Reports generated by Amazon on Seller Central or via the Reporting API have some challenges. This blog post is geared towards the more technical reader who is familiar with the Amazon reporting structure. For those users who are not, simply know that reporting from Amazon is not as robust as you would expect from a company as big as Amazon. Data relied on from their reports should not be assumed to be 100% accurate.
Fulfillment Reports
Inventory Reconciliation
- Link
- API Name: _GET_FBA_RECONCILIATION_REPORT_DATA_
- The Inventory Reconciliation report is generated at the end of each month and summarizes the total reconciled inventory for each SKU in FBA. This is important in order to determine whether the end of month inventory is in sync between Amazon and your inventory management software.
- This report is not supported by the API despite being a very integral part to inventory operations
Other Reports
- A common problem among many other fulfillment reports has to do with the lack of a unique identifier from Amazon for each record, resulting in possible duplicates are skipped records.
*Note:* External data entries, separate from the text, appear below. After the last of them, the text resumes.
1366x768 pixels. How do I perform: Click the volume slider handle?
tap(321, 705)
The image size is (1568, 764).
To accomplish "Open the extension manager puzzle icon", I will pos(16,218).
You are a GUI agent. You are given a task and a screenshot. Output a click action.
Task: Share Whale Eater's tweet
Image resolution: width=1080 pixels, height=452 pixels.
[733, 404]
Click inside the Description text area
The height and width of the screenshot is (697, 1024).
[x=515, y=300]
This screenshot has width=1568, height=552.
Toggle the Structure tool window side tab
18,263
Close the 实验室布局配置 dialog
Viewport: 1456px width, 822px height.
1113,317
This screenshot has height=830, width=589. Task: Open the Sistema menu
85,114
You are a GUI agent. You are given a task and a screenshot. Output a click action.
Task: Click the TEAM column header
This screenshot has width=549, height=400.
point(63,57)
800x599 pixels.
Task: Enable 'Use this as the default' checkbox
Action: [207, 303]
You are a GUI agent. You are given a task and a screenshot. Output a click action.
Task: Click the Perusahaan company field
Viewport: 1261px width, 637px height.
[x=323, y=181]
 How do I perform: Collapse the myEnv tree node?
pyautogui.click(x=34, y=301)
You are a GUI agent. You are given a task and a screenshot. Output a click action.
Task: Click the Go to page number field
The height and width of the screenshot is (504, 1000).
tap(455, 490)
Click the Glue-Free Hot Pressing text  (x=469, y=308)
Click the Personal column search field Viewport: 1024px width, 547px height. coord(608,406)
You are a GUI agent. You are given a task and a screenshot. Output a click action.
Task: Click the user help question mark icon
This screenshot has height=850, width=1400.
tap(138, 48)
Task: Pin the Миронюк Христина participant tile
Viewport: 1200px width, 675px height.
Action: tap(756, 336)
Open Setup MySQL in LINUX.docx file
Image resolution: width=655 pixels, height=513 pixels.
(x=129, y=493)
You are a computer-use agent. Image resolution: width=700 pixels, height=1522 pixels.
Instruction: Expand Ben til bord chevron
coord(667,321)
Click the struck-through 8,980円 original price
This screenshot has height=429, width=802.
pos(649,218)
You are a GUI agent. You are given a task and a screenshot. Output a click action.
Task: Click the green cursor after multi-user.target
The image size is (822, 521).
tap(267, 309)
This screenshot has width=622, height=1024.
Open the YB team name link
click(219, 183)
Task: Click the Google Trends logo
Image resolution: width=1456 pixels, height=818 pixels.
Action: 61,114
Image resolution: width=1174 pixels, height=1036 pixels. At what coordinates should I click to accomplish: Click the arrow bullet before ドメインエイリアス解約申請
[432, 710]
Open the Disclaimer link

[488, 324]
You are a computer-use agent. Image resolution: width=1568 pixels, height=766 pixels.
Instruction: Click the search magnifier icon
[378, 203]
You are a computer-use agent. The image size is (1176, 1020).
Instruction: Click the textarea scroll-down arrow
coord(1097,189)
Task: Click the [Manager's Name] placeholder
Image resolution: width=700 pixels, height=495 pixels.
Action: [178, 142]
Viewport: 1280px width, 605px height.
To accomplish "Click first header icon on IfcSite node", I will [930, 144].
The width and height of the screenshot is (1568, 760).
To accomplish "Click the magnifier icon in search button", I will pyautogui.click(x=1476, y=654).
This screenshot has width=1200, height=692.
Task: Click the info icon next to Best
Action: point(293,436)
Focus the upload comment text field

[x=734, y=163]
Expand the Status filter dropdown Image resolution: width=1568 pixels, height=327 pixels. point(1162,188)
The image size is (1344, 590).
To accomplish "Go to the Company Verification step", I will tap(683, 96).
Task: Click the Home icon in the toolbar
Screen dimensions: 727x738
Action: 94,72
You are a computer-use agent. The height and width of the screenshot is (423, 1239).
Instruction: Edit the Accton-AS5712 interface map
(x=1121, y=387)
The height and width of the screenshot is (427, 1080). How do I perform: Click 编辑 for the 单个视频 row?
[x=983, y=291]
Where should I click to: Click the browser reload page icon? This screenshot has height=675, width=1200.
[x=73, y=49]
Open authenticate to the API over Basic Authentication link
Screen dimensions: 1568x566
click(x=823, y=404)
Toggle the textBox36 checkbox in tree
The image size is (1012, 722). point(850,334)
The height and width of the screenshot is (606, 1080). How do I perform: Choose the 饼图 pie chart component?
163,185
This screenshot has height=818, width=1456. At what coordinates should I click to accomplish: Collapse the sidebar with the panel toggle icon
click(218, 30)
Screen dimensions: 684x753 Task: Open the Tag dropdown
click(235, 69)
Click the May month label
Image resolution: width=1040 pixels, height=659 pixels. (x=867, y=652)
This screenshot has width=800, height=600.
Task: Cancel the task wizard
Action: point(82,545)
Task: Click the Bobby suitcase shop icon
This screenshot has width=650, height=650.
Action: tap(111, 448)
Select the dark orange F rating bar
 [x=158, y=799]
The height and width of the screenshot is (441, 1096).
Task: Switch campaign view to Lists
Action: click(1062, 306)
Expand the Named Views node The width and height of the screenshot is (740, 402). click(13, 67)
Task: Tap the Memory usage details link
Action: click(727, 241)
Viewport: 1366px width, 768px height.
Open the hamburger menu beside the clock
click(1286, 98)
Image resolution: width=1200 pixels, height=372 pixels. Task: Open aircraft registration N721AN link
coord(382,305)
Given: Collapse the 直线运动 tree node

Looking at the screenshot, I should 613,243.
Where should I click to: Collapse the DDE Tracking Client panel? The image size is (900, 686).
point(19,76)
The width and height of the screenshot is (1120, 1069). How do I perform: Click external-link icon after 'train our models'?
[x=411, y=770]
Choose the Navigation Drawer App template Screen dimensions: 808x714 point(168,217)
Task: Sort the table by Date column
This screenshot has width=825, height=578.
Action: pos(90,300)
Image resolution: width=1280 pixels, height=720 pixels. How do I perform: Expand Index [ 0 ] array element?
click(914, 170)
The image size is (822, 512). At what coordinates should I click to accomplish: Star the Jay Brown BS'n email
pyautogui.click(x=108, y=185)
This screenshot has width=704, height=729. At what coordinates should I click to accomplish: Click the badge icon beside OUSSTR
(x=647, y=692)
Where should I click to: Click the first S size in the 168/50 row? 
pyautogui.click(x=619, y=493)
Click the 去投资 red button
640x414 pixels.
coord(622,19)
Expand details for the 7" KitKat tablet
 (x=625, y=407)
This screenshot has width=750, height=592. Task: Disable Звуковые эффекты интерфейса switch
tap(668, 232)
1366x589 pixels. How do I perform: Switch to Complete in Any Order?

- There are band-aid workarounds to this issue, either involving:
- Applying the “hash” function to a dataset, which could result in lost data if two records have exactly the same data but are not duplicates (this is possible).
- Keeping track of explicit date filters of requests, which could also fail since Amazon has been known to produce different results for a fixed date range (retroactively adding or removing items).
Financial Events
- Link
- While technically not an Amazon Report, the data from the Financial Events API is used to reconcile payments from Amazon to seller, with a breakdown of all the transactions that result in the end balance deposited into the seller bank account.
- There is no unique transaction id for each line item, leading to reliance on the PostedAfter date to make sure duplicate events are not downloaded
- PostedAfter does not work for checking for unique records since not all financial events returned from Amazon have the PostedAfter data, even though they get filtered by it (Service Fee Events for example)
- Alternative is to apply a “hash” function to each event, testing for uniqueness. As of Fall 2020, this also fails since Amazon changes the order of the details of some events inconsistently.
- Example: For a Shipment Item, one call may return FeeType FBAPerUnitFulfillmentFee first, then the next call even just one minute later may return FeeType FBAPerOrderFulfillmentFee first
- The result is the hash for the two subsequent calls are unique for the Shipment Item events, resulting in duplicate records
- A band-aid fix for this would be to the contents of each financial event alphabetically first before applying the hash
- Another alternative would be to explicitly keep track of PostedAfter and PostedBefore dates for each request for financial events, and never overlap the date range.
- This could work in theory, however, Amazon has been known to produce different results for a fixed date range (retroactively adding or removing items).